Thursday, 21 March 1878
Hm...! hm. You know that I no longer write down all my thoughts?Hum...! hum. Vous savez que je n'écris plus toutes mes pensées ?
J'avais demandé des billets pour Versailles ailleurs et comme l'on tardait à m'en envoyer j'en ai demandé aujourd'hui à Cassagnac, et quel n'a pas été mon ennui lorsque deux heures après avoir envoyé ma pétition je recevais avis d'ailleurs qu'on m'enverrait les billets.
Berthe est venue pour me dire que le comte Multedo l'a redemandé en mariage et comme elle l'avait encore refusé, il lui dit qu'il irait faire la cour "à cette demoiselle russe". Pauvre fille ! pour que je crois cela il fallait cacher son dépit l'autre soir et ne pas avoir l'air qu'elle avait en me parlant aujourd'hui. Ainsi, c'est vexant. Pensez-donc dimanche elle me raconte combien Multedo est à elle et mardi... oh ! fi.

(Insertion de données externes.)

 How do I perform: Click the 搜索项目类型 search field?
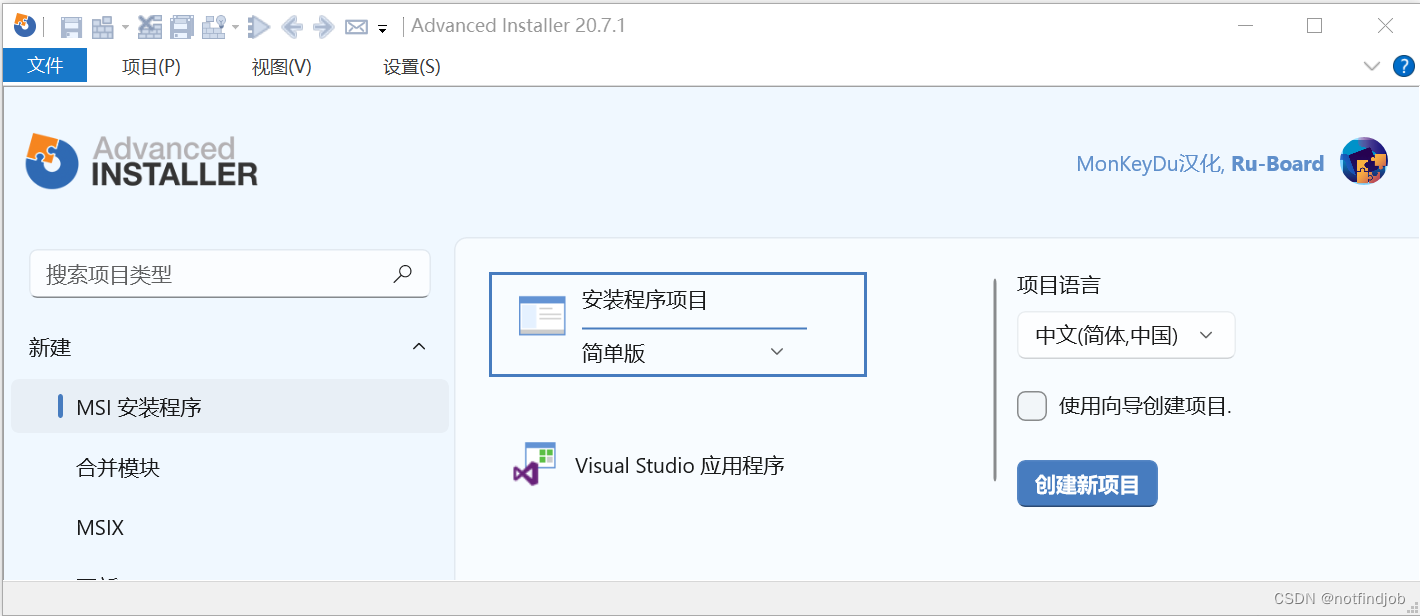[x=200, y=273]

Dieu que je lui en veux à cette fille ! Je ne la déteste pas *elle-même,* car quoi qu'on me fasse de mal ou de bien mes sympathies ou mes antipahies sont irréfléchies et irrévocables. Mais je lui en veux. C'est son action idiote et méchante qui a été la cause et le commencement de ce qui fait que Cassagnac est perdu... à moins de miracle.
Elle m'avait mise dans une position si fausse, si tendue, si pénible que je n'y pense qu'avec rage et cela va croissant et j'y pense souvent.